§ Consignes:
- a) Recopiez fidèlement le passage de l'entretien qui commence aux mots « Interview d’Hervé Guillou » et se termine après « six années ? ».
- b) Reprenez les données fournies sous forme de tableau Markdown à deux colonnes, Numéro et Contenu, depuis leur première ligne jusqu'à celle qui contient « click(282, 127) », incluse. Omettez les lignes vides et n'incluez pas les images.

§ Extrait du texte:
Interview d’Hervé Guillou - Ex-PDG de Naval Group et Président du Gican
/SDBR News : Voila 9 mois que vous avez quitté Naval Group après presque 6 ans passés à sa tête. Quel regard portez-vous sur ces six années ?
Hervé Guillou : Ces six années ont été pour moi une aventure formidable, même si tout n’a pas toujours été facile et, lorsque je regarde le résultat, je peux dire que Naval Group a beaucoup évolué dans cette période. Il fallait d’abord réussir la transformation industrielle du groupe et c’est ce que nous avons fait avec la création d’une direction des programmes, la création d’une direction industrielle et celle de la direction internationale. En outre, nous nous sommes concentrés sur l’excellence opérationnelle, c'est-à-dire la réduction du temps de cycle : nous avons fait passer la construction des frégates de 72 mois à 42 mois et la construction des corvettes de 60 à 35 mois, soit une réduction de plus de 40% du temps ; parallèlement, notre coût d’entretien flotte est aujourd’hui de 20 à 30% moins cher que celui de nos concurrents européens. Bien sûr la tache n’est pas finie et le travail doit se poursuivre, mais c’est une vraie fierté pour Naval Group d’être devenu un « benchmark » dans l’excellence industrielle.
SDBR News : Lorsque vous êtes arrivé chez Naval Group, la société était en crise financière. Et à votre départ ?
Hervé Guillou : Mon deuxième motif de satisfaction est la restauration de la santé financière de l’entreprise, qui était en effet très en danger en 2014. A mon départ, l’EBIT du groupe était à 7.6%, ce qui en fait le plus robuste d’Europe dans son créneau d’activité. Nous avons reconstitué une bonne partie des fonds propres et le carnet de commandes de 15 milliards d’euros, correctement margé, a largement progressé. Je pense aussi à l’Export où nous avons remporté des succès significatifs : 20 navires commandés en 2019 et surtout 7 nouveaux pays clients pendant ces six années. A mon arrivée nous avions essentiellement le Brésil, la Malaisie, l’Arabie Saoudite et l’Inde ; nous y avons ajouté l’Égypte, l’Argentine, Abu Dhabi, la Belgique, la Hollande, la Roumanie et bien sûr l’Australie qui est un de nos plus grands succès. Pendant ce temps-là nous n’avons pas oublié d’investir, en presque doublant nos dépenses de R&D et en investissant dans de nouveaux outils : digitalisation, nouveaux bureaux d’études à Cherbourg et à Angoulême-Ruelle, nouvelles installations industrielles à Indret, Toulon et Brest. Et puis, nous avons mis beaucoup d’efforts et de temps pour commencer à préparer un avenir européen avec Naviris, qui est une joint-venture avec l’italien Fincantieri, en mettant en commun nos forces pour développer une nouvelle capacité stratégique du naval de défense et répondre de manière innovante aux besoins des clients, particulièrement dans le domaine des navires de surface.
SDBR News : Concernant Naviris, les réalisations sont-elles en phase avec vos espoirs ?

§ Données fournies:
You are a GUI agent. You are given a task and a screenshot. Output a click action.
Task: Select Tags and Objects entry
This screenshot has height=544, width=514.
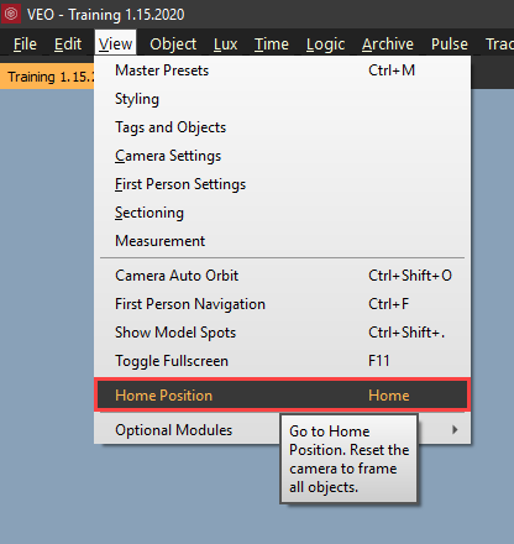click(282, 127)
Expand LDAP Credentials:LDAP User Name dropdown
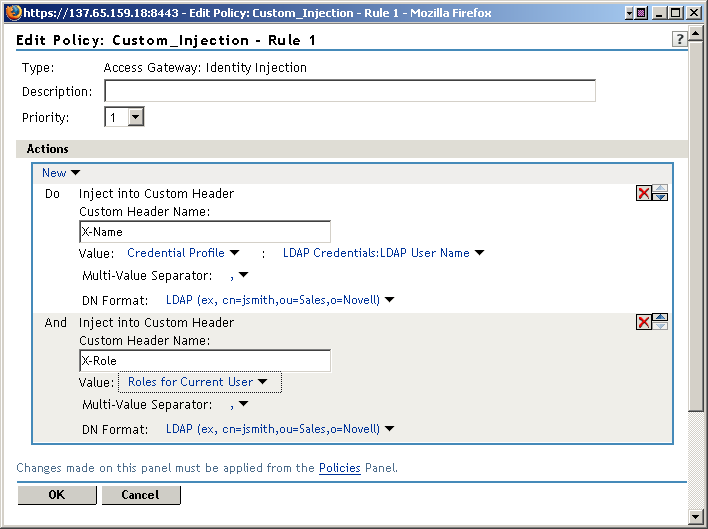The image size is (708, 529). (x=383, y=253)
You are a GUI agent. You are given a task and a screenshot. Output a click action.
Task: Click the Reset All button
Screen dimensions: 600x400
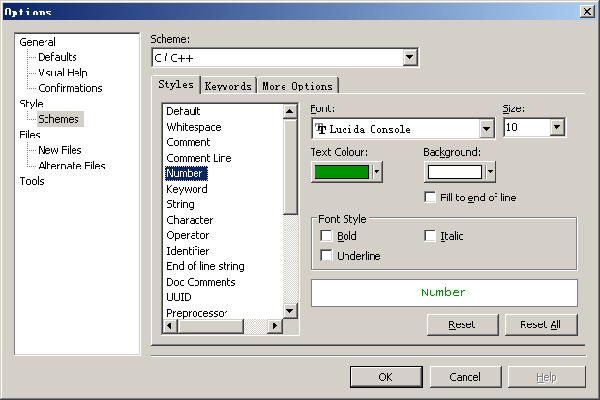click(x=541, y=324)
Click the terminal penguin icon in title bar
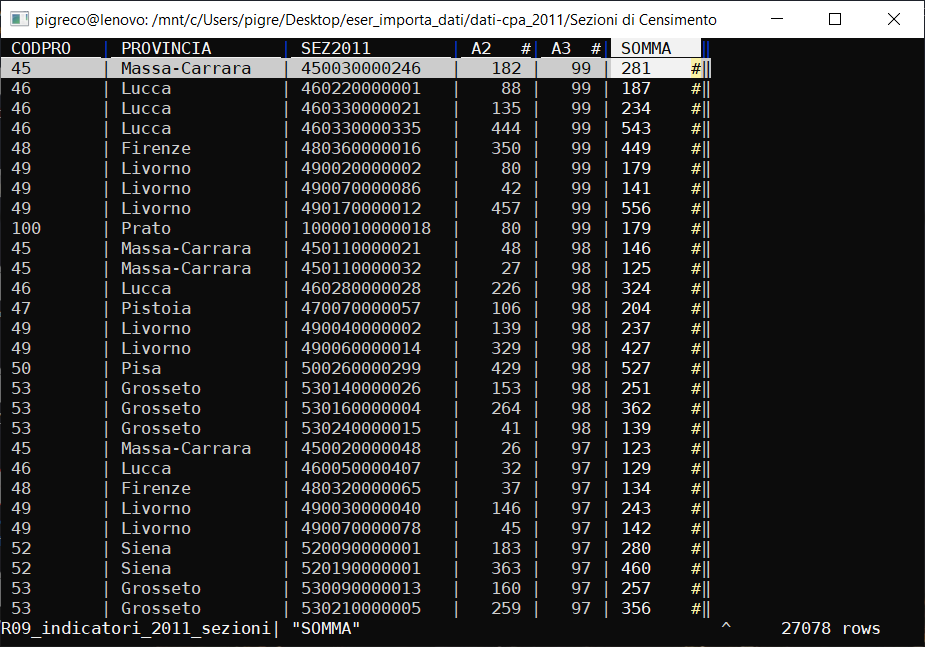The image size is (925, 647). 17,19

§ Réponses attendues:
- a)
Interview d’Hervé Guillou - Ex-PDG de Naval Group et Président du Gican
/SDBR News : Voila 9 mois que vous avez quitté Naval Group après presque 6 ans passés à sa tête. Quel regard portez-vous sur ces six années ?

- b)
| Numéro | Contenu |
|---|---|
| 1 | You are a GUI agent. You are given a task and a screenshot. Output a click action. |
| 2 | Task: Select Tags and Objects entry |
| 3 | This screenshot has height=544, width=514. |
| 4 | click(282, 127) |